Here we'll take the 3d checker script and turn it into a useable procedure.
Here is the script from my example, please feel free to use your own.
You'll learn more by adapting the examples here to fit your script than from copying mine.
The basic script, in procedure format:
global proc djnCheckerCube ()
{
// three dimensional checker board
int $x;
int $modX;
int $y;
int $modY;
int $z;
int $modZ;
for ($x = 0; $x < 10; $x++)
{
$modX = $x % 2;
for ($y = 0; $y < 10; $y++)
{
// if x is even, invert y
if ($modX)
{
$modY = $y % 2;
}else{
$modY = 1  ($y % 2);
}
for ($z = 0; $z < 10; $z++)
{
$modZ = $z % 2;
// place a cube on the odds
if ($modY && $modZ)
{
polyCube;
move $x $y $z;
}
// place a cube on the evens
if (!$modY && !$modZ)
{
polyCube;
move $x $y $z;
}
}
}
}
}
Notice how I put my initials in front of the procedure name? Its a good idea to personalize
all your procedures in some way, to avoid conflicting with any of Maya's built in procedures.

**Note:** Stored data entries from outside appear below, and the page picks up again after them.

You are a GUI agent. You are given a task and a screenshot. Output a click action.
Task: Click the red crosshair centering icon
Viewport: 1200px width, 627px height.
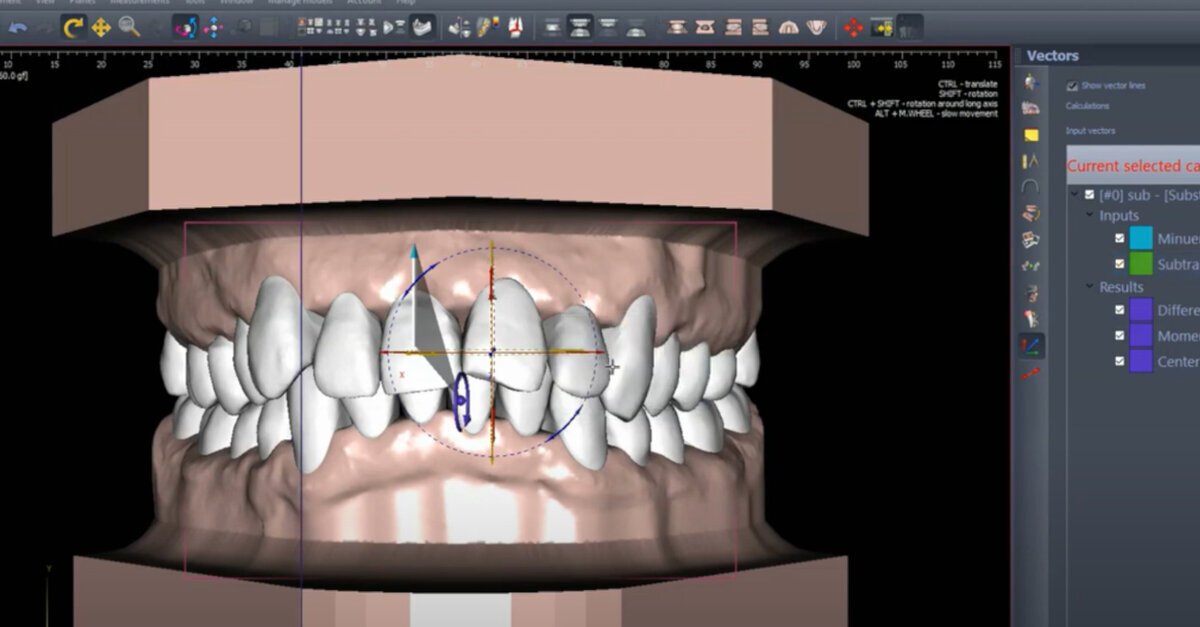click(x=852, y=25)
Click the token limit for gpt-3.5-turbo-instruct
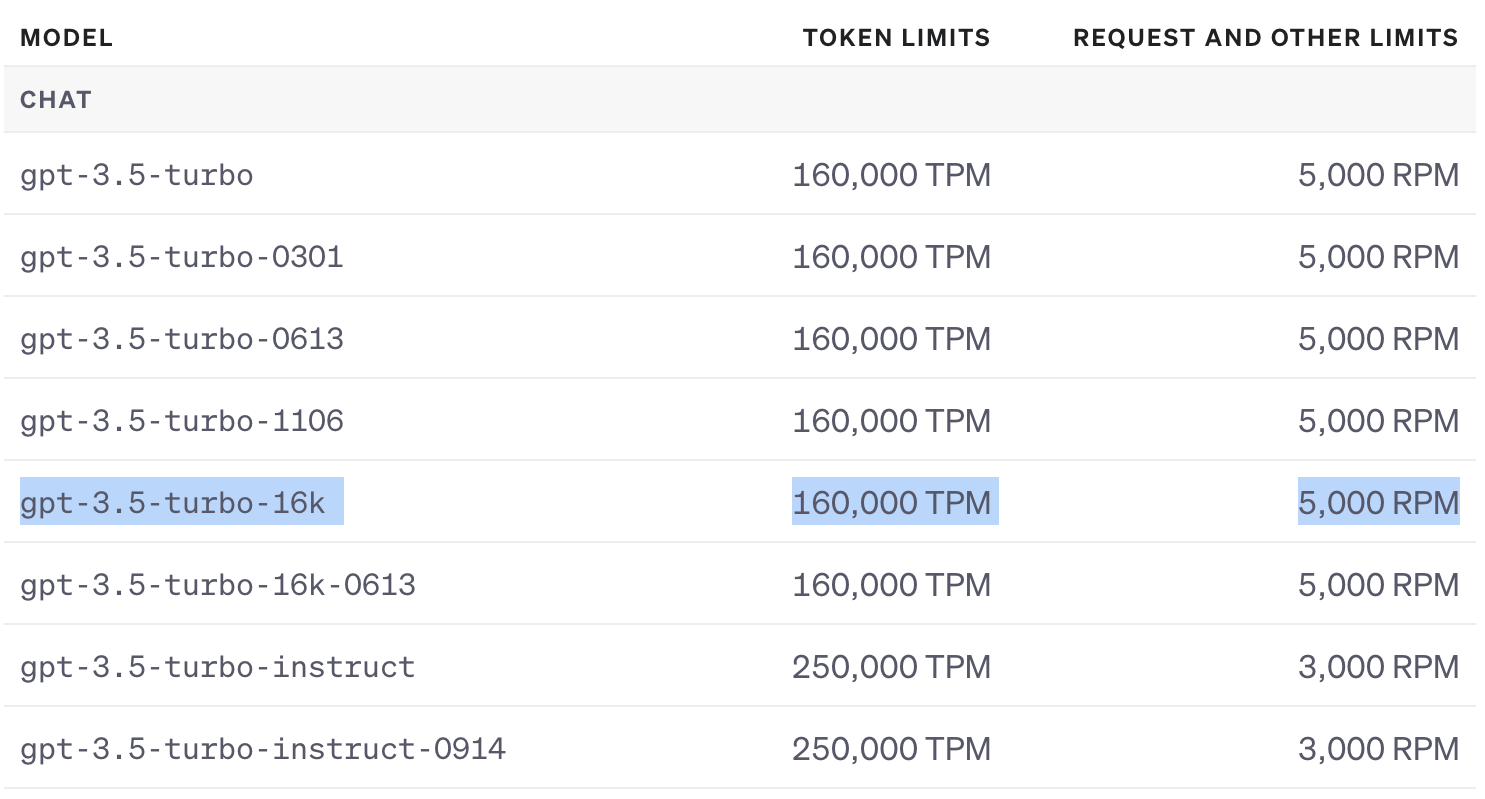The image size is (1485, 799). [891, 667]
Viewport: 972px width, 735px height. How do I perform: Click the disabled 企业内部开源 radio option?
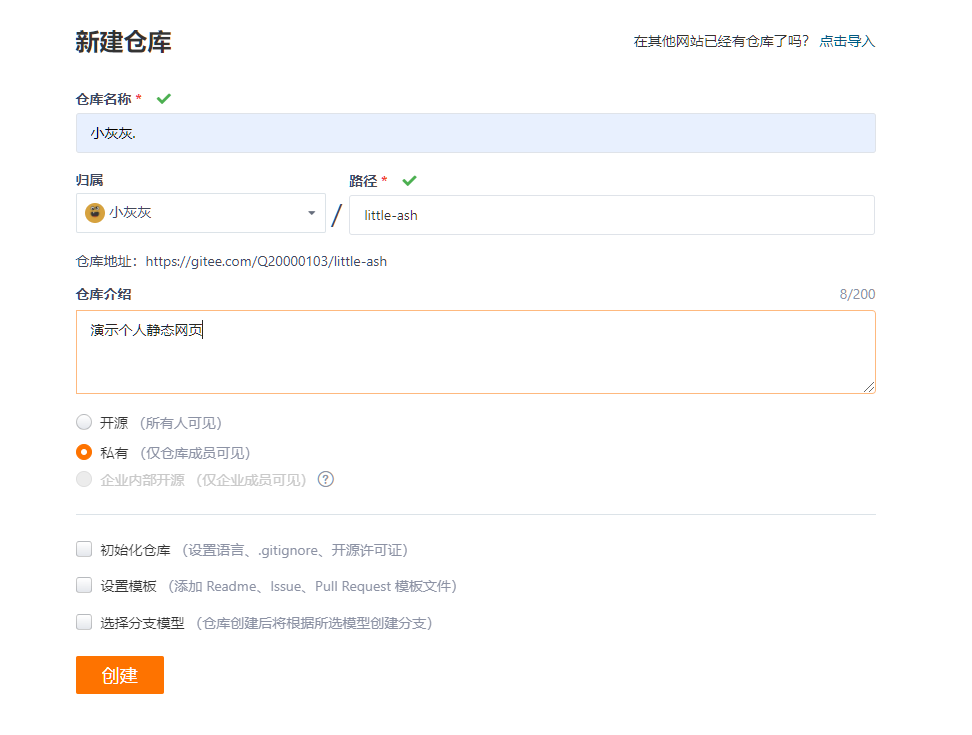84,479
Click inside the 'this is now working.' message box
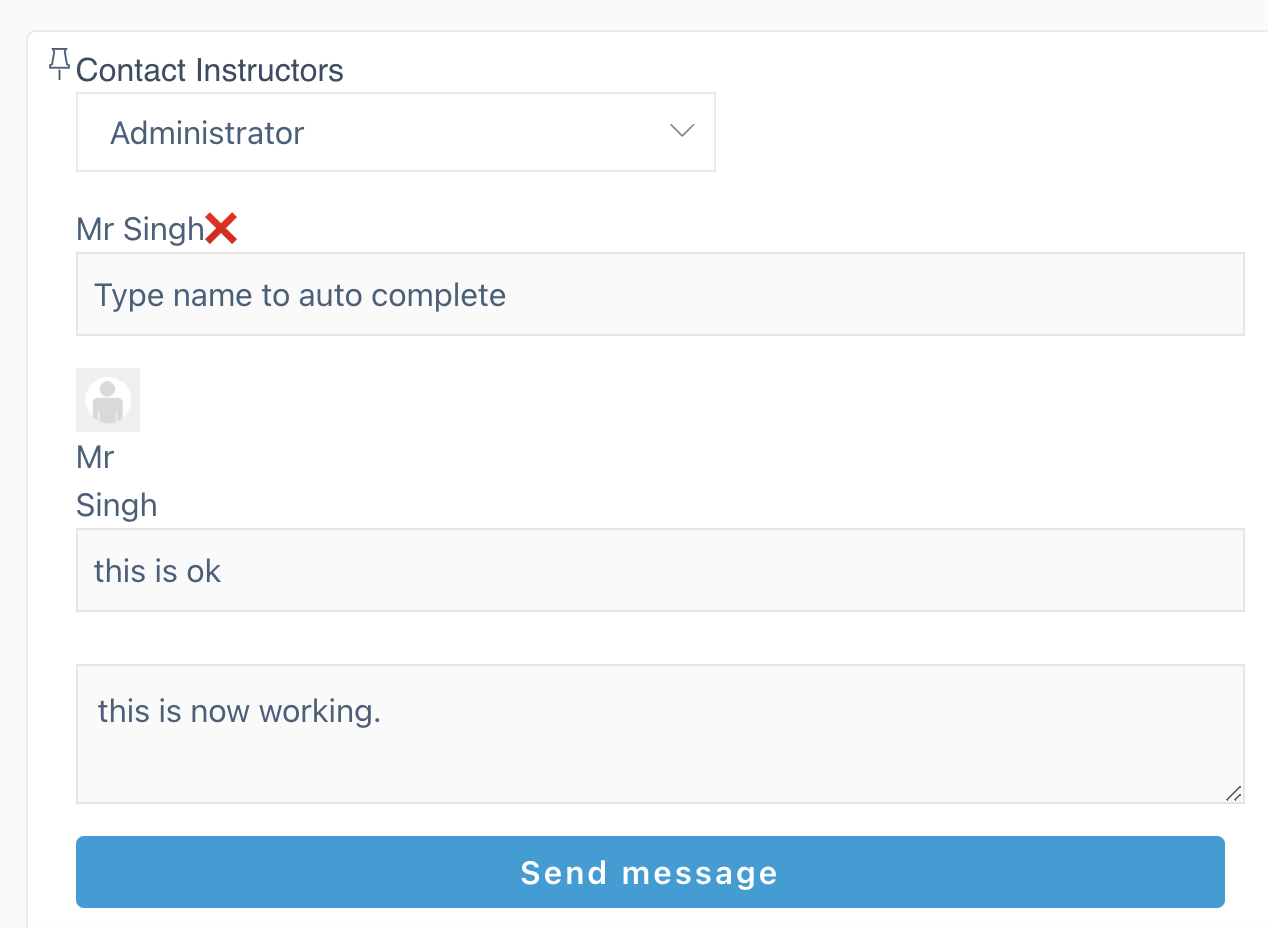 click(x=660, y=734)
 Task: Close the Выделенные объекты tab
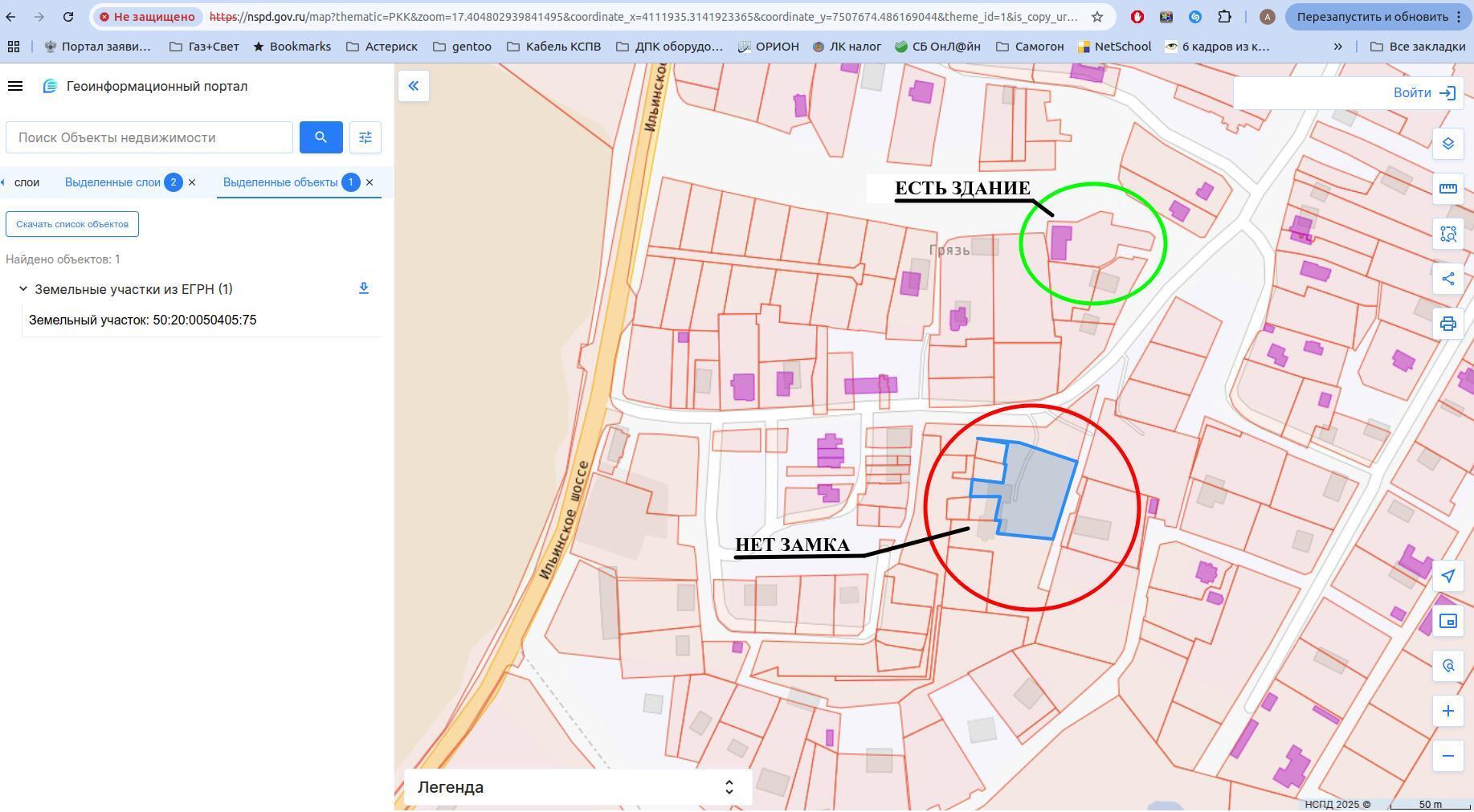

I ran into this one time when I used a procedure called "createButtons" to place some buttons in a window.
It turned out the Hypershade uses a procedure with the exact same name, so after I ran my script the
Hypershade would no longer open.
The first thing to think about when turning a straightforward script like the 3d checker script into
a procedure is if the whole script should be one procedure or if it should be broken up.
In this case, the whole action is one sequence so it should be one proc.
Next think about what arguments it should take.
Let's give it three, for the number of cubes in each dimension:
global proc djnCheckerCube (int $xDim, int $yDim, int $zDim)
{
// three dimensional checker board
int $x;
int $modX;
int $y;
int $modY;
int $z;
int $modZ;
for ($x = 0; $x < $xDim; $x++)
{
$modX = $x % 2;
for ($y = 0; $y < $yDim; $y++)
{
// if x is even, invert y
if ($modX)
{
$modY = $y % 2;
}else{
$modY = 1  ($y % 2);
}
for ($z = 0; $z < $zDim; $z++)
{
$modZ = $z % 2;
// place a cube on the odds
if ($modY && $modZ)
{
polyCube;
move $x $y $z;
}
// place a cube on the evens
if (!$modY && !$modZ)
{
polyCube;
move $x $y $z;
}
}
}
}
}
Easy enough, right?
We'll switch over to interface building, and create a basic window for this script.
Then we'll add some more advanced features to this script.
As a script gets more complex it eventually becomes necessary to have an interface,
even before its ready for "release". It can really speed up debugging as it puts
you in the mind of the user, who may try to do things you wouldn't consider doing.